Bürgermeisterin Claudia Panke hat in einem Schreiben an den Landesbetrieb Straßenbau NRW die Entfernung des Straßenbegleitgrüns und der Stützwandbepflanzung kritisiert.

Wülfrath. Das "Kettensägen-Massaker" an der Tangente, wie es ein WZ-Leser nannte, hat ein Nachspiel: Jetzt hat Bürgermeisterin Claudia Panke in einem Schreiben an den Landesbetrieb Straßenbau NRW die Entfernung des Straßenbegleitgrüns und der Stützwandbepflanzung kritisiert: "Die Entfernung der Bepflanzung an den Beton- und Lärmschutzwänden hat in der Bevölkerung heftige Kritik ausgelöst, von der auch das städtische Tiefbauamt betroffen war und ist."

Panke klagt, dass durch den Radikalschnitt nicht nur die tristen Betonwände der Straße freigelegt worden seien, "sondern auch die erheblichen Schäden an der auf der Stützmauer aufgesetzten Lärmschutzwand deutlich sichtbar wurden".

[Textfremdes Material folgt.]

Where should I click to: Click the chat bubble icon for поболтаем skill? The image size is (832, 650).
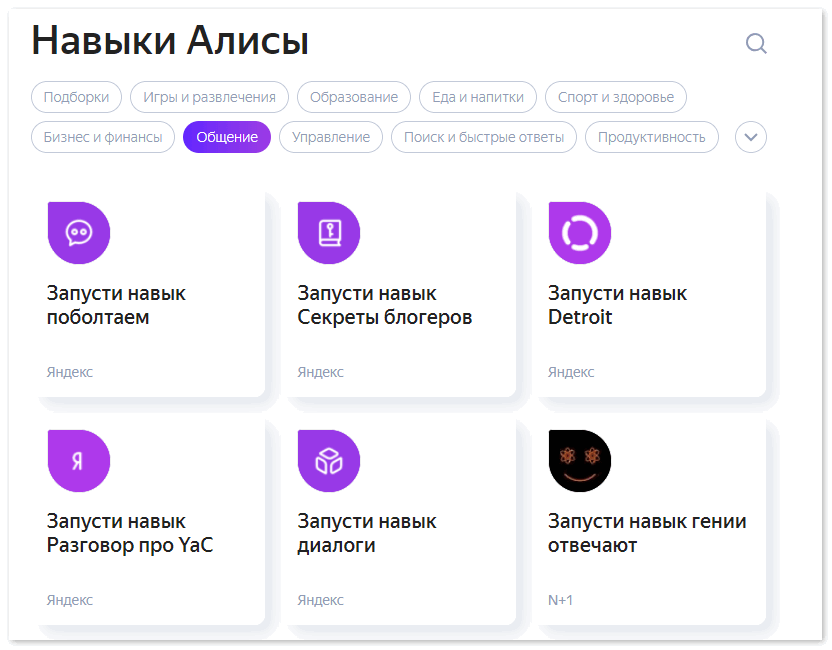point(79,233)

Panke fordert den Landesbetrieb auf, "möglichst zeitnah" und in Abstimmung mit dem Tiefbauamt die Stützwände an der L 403/Mettmanner Straße wieder ordentlich zu bepflanzen und die erforderlichen Sanierungsmaßnahmen an den beschädigten Schallschutzwänden durchzuführen.